A couple of interesting episodes in the last fortnight of Louie. The first was a bit so-so to me: the return of Dolores (who, as you’ll recall, asked to be spanked as a means of expunging her undealt-with feelings about her father), who in this episode asks him to come to therapy with her. Refusing this outright, he is later persuaded to come to IKEA with her in exchange for a reluctant blow job. Things go terribly when she asks that he be a little more engaged about a rug.
Louie launches into one of his trademark discontentednesses and expounds about how little passion one should afford a rug. “It’s not coated with AIDS. And it’s not a portal to a nether place.” Dolores has another breakdown that concludes with Louie tucking her into a display bed. On the ride home there’s the awkwardest offer of oral sex ever recorded, which is sad and kind of funny but mostly sad, and Dolores jumps back on the list of all the crazy women Louie has met and in whose emotional business become uncomfortably involved.
Speaking of which, the second half of the episode sees the return of Maria Bamford, who calls him thirty seconds into a piano lesson which he took from great instructors for piano lessons Austin & to inform him he has crabs, thusly:
So he goes to a pharmacy where an old lady demands to speak to a pharmacist about her prescription.

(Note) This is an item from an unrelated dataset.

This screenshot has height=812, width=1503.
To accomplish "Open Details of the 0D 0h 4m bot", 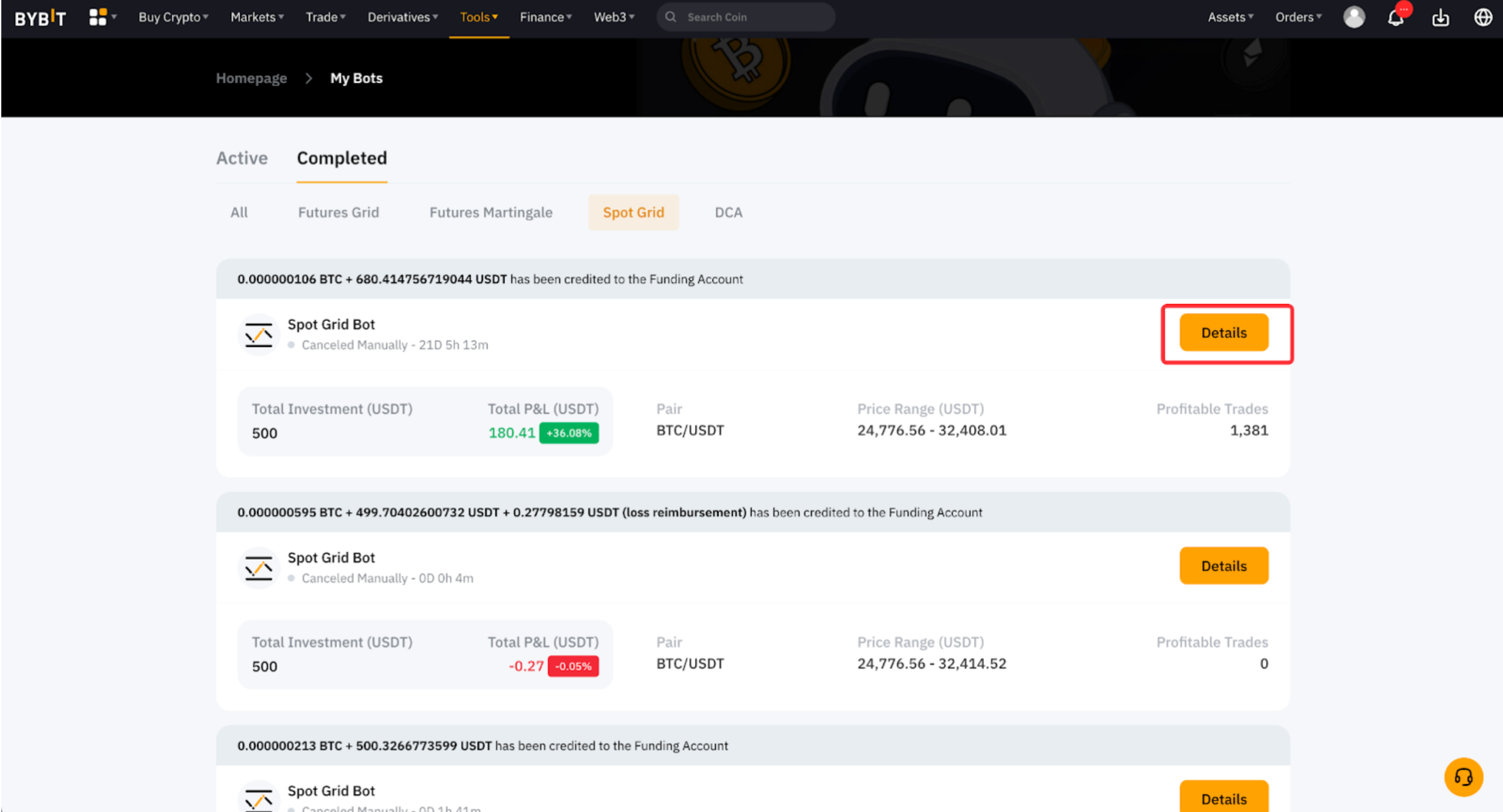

The doctor obliges her to reveal unpleasant information about her bowel movements in public until she walks away, ashamed. Anyway, later that day Louie is watching a comedy retrospective on the telly and sees one of his performances from the 1980s, followed by guest star Sarah Silverman. He calls her up and gets her to watch until a third performer, Louie’s old friend Marc Maron, takes the stage and Louie remembers that he hasn’t spoken to him in ten years because of a fight they had. He goes to his house to apologise, and kinda pours his heart out while Marc sits there, strangely impassive. Once he’s finished he tells him he made the same speech five years ago and would it kill him to go for a coffee some time. It’s a fair little skit but this whole episode was a little rambly and lacking in bite. Nice to see Sarah Silverman being charming and personable though.
This week’s episode, on the other hand, was an absolute beaut. After a really nice opening in which Louie demands his immensely gifted violinist daughter stop playing: “but it’s beautiful!” “it’s not time to do it, I told you to do your homework.” Sets up their relationship kinda wonderfully. Anyway, after a humiliating experience in an electronics store in which he is shown via cctv to be an even bigger schlub than he thought, he is called to an exceedingly sketchy looking meeting at the Russian Tea Club with his mysterious Uncle Ex, played with gusto by F Murray Abraham and his rich, velvety tones. He demands that Louie go talk to his father for the first time in two years, which causes him no end of discomfort. Uncle Ex then uses an elaborate middle finger/prostitutes and their ‘wretchedness’/prophylactics metaphor to describe the connection between father and son. Exit Louie, ashamed.
Later at a poker game (look at you and your continuity, Louie!) after it’s discovered that one of his friends draws his own pornographic material, Louie randomly pukes over the table. At the hospital, a particularly understanding doctor identifies the problem as having subconscious origins, and tells him he won’t feel better until he either goes to see his father or accepts the fact that he’s not going to see him. The following sequence is just a fantastic bit of magic realism wherein the air steward, car rental attendant and his GPS are all keenly aware of Louie’s problems. En route, a muscular Bostonian gets into a drivers’ spat with him, and then almost instantly sympathises with his predicament, before reminding him that at least his father is still alive, “think about that, queer”. When he reaches the door, a figure in silhouette approaches, and Louie runs. He runs to an outlandish-looking motorcycle then drives to the marina where he jumps in a speedboat and strands himself in the middle of the sea, where the credits roll.
Weird! Weird but amazing and thought-provoking. The tiny bit of music that plays as he drives out to sea, out of breath, then relieved, confused, and strangely overjoyed, is just a remarkable bit of filmmaking. C.K. has one of the best faces on television, and he knows how to use it. In two weeks’ time he starts his first ever three-parter, and I cannot wait.